Problem details ▸ Write the data out again, character for character, with no images.

[Stored items]
########################################

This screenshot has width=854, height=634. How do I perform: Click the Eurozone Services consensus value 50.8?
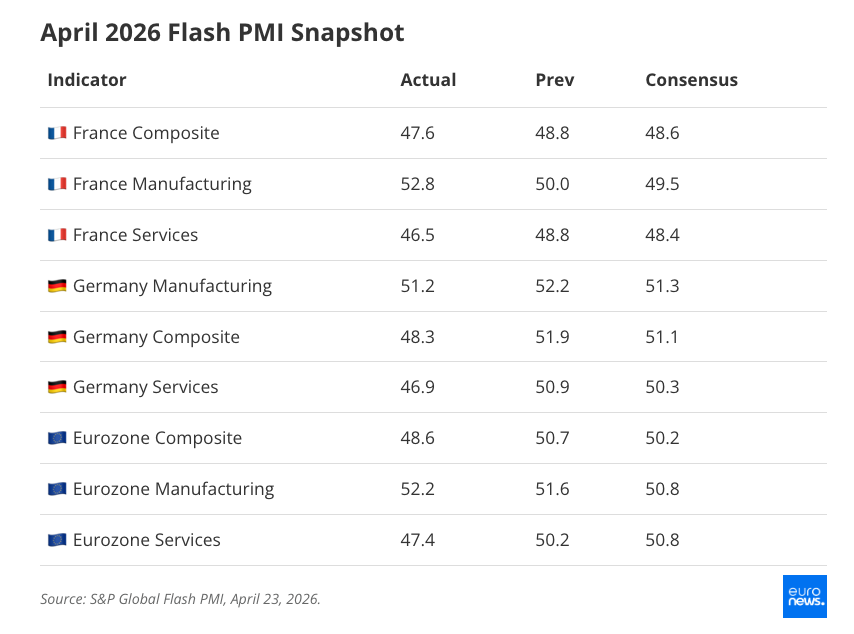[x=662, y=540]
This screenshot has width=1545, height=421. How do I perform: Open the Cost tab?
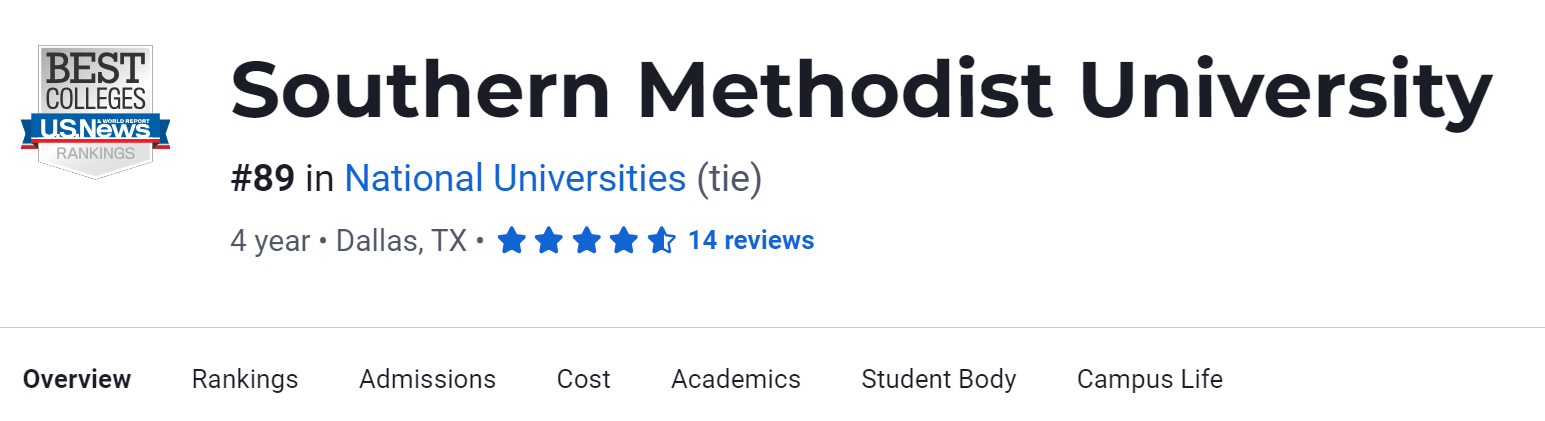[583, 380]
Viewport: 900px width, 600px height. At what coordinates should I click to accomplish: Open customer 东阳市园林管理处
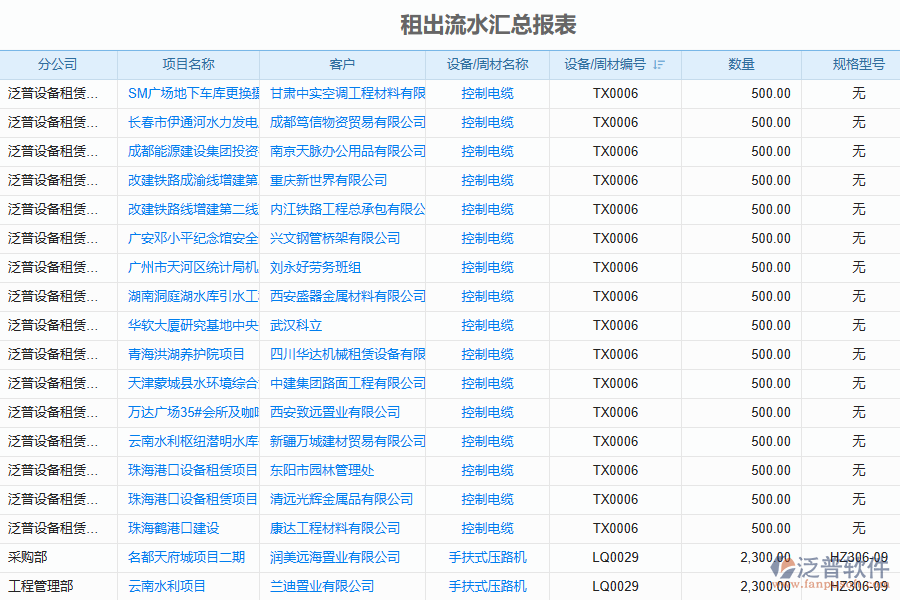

########################################

Output for this task ▸
This screenshot has width=854, height=634. How do I perform: Click the Eurozone Services consensus value 50.8?
[x=662, y=540]
This screenshot has width=1545, height=421. How do I perform: Open the Cost tab?
[583, 380]
Viewport: 900px width, 600px height. At what coordinates should I click to accomplish: Open customer 东阳市园林管理处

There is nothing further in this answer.